Core Insights - The Changping Laboratory in Beijing, celebrating its 5th anniversary, has gathered top scientists from China, the US, Japan, and Europe to discuss the latest advancements and future trends in "immunology and oncology" for the benefit of global biomedical development and human health [1][2] Group 1: Laboratory's Role and Achievements - The Changping Laboratory is a key national life sciences research institution focused on strategic, forward-looking, and fundamental scientific research, aiming to build a world-class innovation hub in life sciences [2] - Over the past five years, the laboratory has achieved several internationally influential research results [2] - The laboratory provides a broad research platform for young scientists, with ongoing projects utilizing artificial intelligence, big data, and algorithms for antibody drug design [2] Group 2: International Collaboration and Recognition - International experts recognize China's significant emphasis on basic research, which benefits both the nation and global scientific exploration [2] - Clinical research and translational outcomes from China have impressed international scholars, highlighting the potential for direct benefits to patients and improvements in human health [2] - There is a strong desire among international scientists to collaborate with Chinese researchers to explore scientific frontiers together [2][4]

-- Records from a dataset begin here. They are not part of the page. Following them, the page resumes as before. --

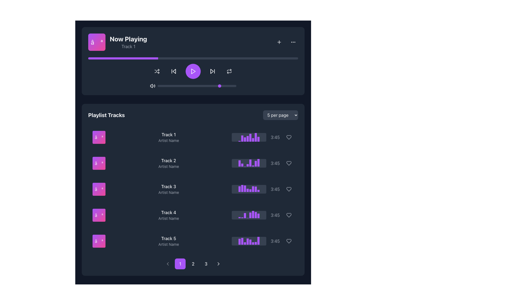 The width and height of the screenshot is (518, 292). I want to click on the purple rounded play button located in the control area of the media player interface to trigger animations or tooltips, so click(193, 71).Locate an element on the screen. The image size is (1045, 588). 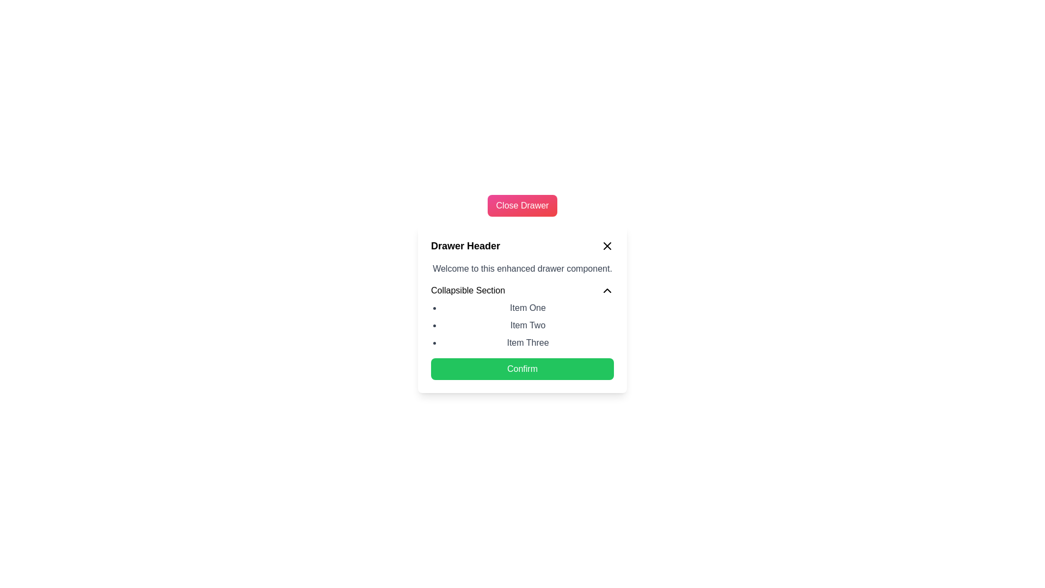
the small diagonal cross icon ('X') in the top-right corner of the modal dialog is located at coordinates (607, 246).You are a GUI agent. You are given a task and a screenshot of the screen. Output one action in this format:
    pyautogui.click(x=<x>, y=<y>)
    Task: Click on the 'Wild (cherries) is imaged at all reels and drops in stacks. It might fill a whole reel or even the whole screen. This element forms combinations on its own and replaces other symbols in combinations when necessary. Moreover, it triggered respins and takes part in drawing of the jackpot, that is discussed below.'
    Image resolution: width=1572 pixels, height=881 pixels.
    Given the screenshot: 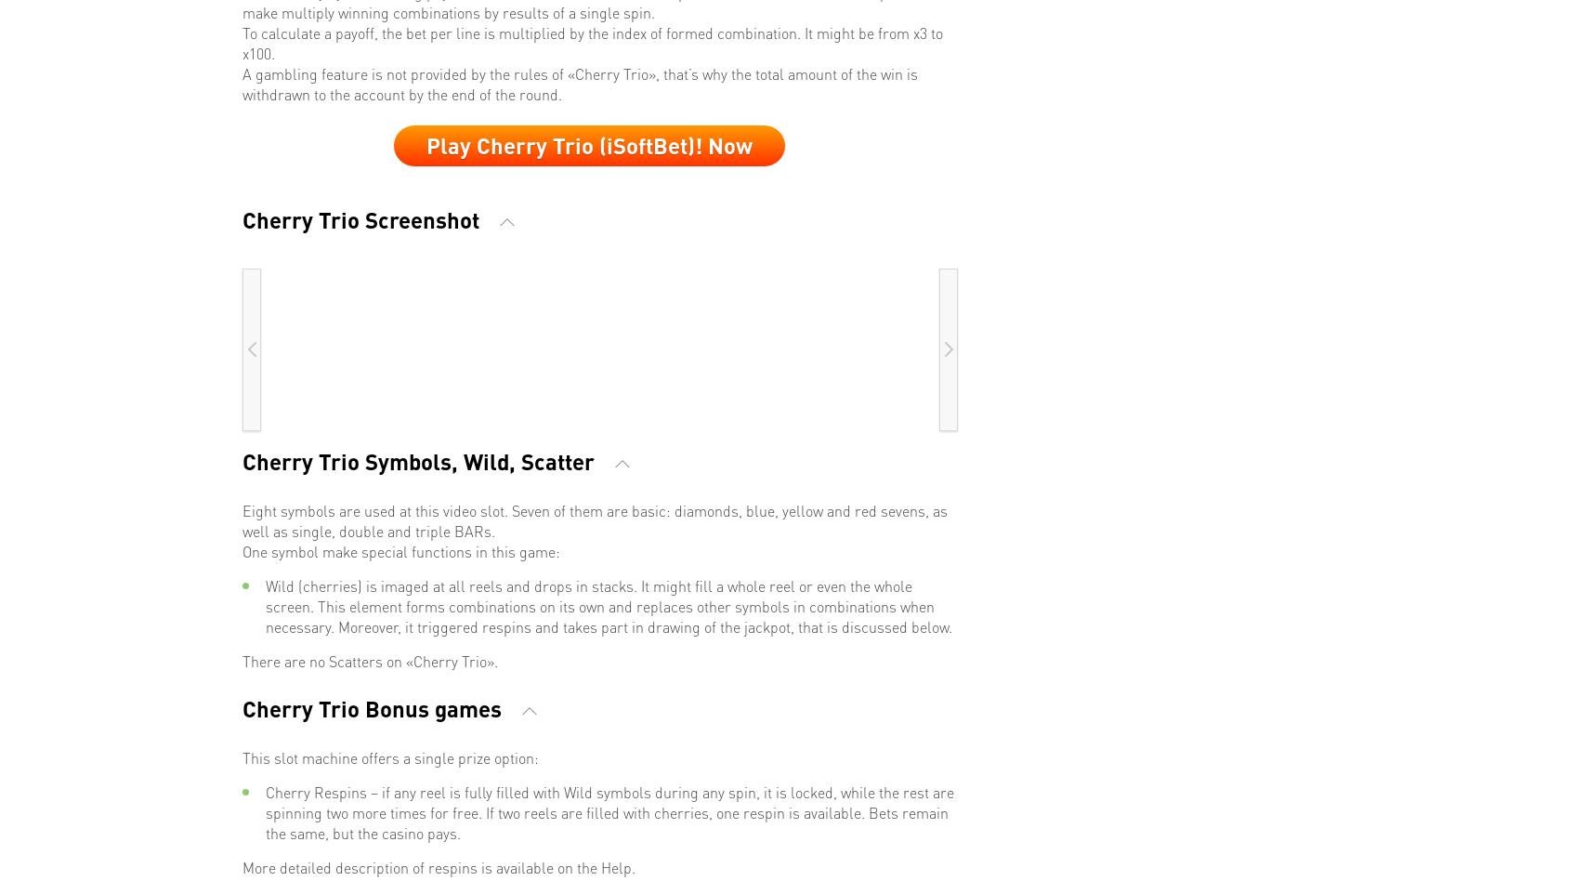 What is the action you would take?
    pyautogui.click(x=608, y=604)
    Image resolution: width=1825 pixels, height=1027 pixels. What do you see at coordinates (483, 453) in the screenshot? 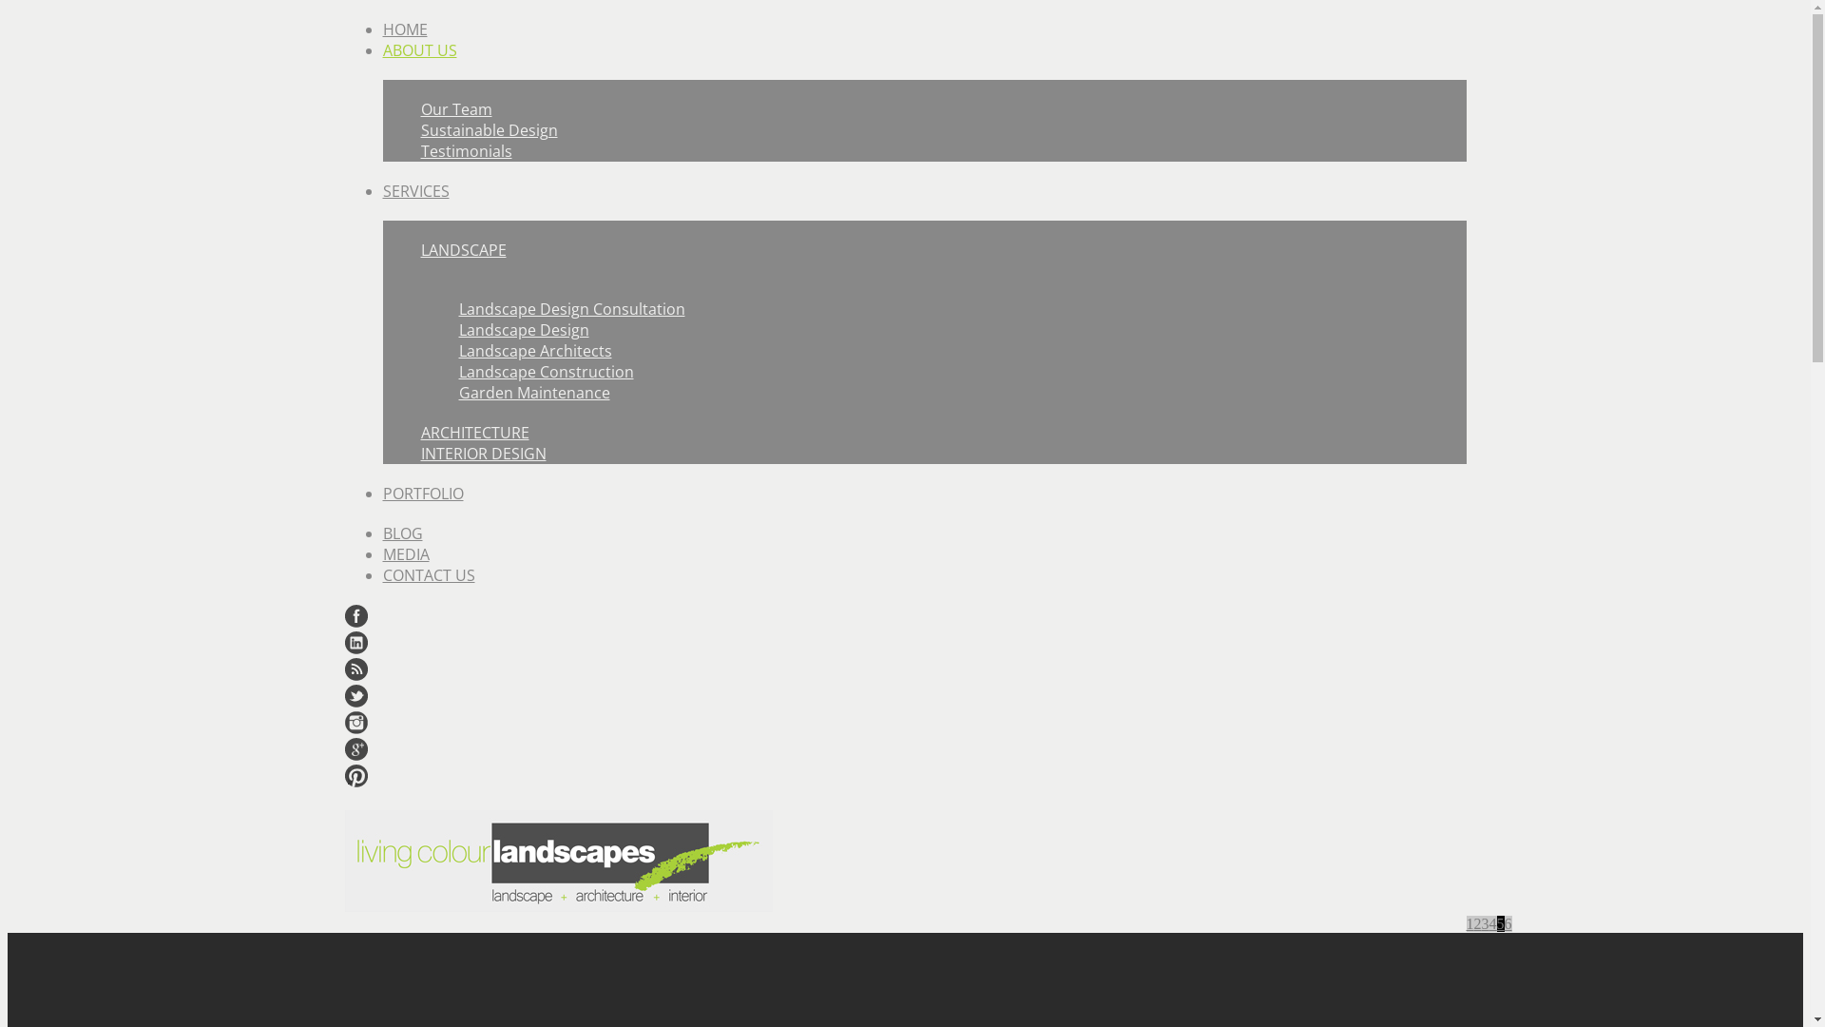
I see `'INTERIOR DESIGN'` at bounding box center [483, 453].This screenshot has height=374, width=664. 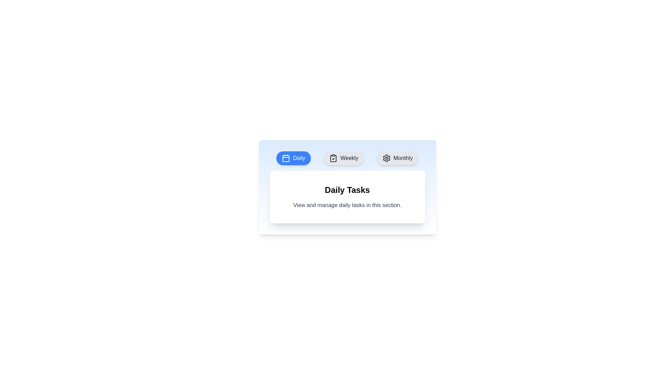 I want to click on the Monthly tab to view its content, so click(x=398, y=158).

Core Viewpoint - The 5th anniversary of Changping Laboratory highlights its contributions to the field of immunology and oncology, emphasizing the importance of tumor immunotherapy in addressing global health challenges such as aging populations and rising cancer rates [1][2]. Group 1: Scientific Contributions - The laboratory has made significant advancements in cancer treatment, particularly in tumor immunotherapy, positioning China as a key player in the transition to precision immunotherapy [1]. - Notable research achievements include the identification of broad-spectrum neutralizing antibodies, the discovery of tumor memory cells responsive to PD-1 therapy, and the application of stem cell reprogramming in liver disease treatment [3]. Group 2: Collaborative Efforts - The forum featured participation from top scientists from China, the US, Japan, and Europe, fostering international collaboration in life sciences and cancer research [1][2]. - Emphasis was placed on the need for interdisciplinary and cross-national cooperation to enhance basic and applied research in life sciences, leveraging emerging technologies like artificial intelligence and big data [2]. Group 3: Future Directions - Changping Laboratory aims to continue its focus on strategic and foundational scientific research, aspiring to become a world-class center for life science innovation [2]. - The laboratory is encouraged to lead in exploring new ideas and methods for cancer prevention and treatment, contributing significantly to global health initiatives [2][3].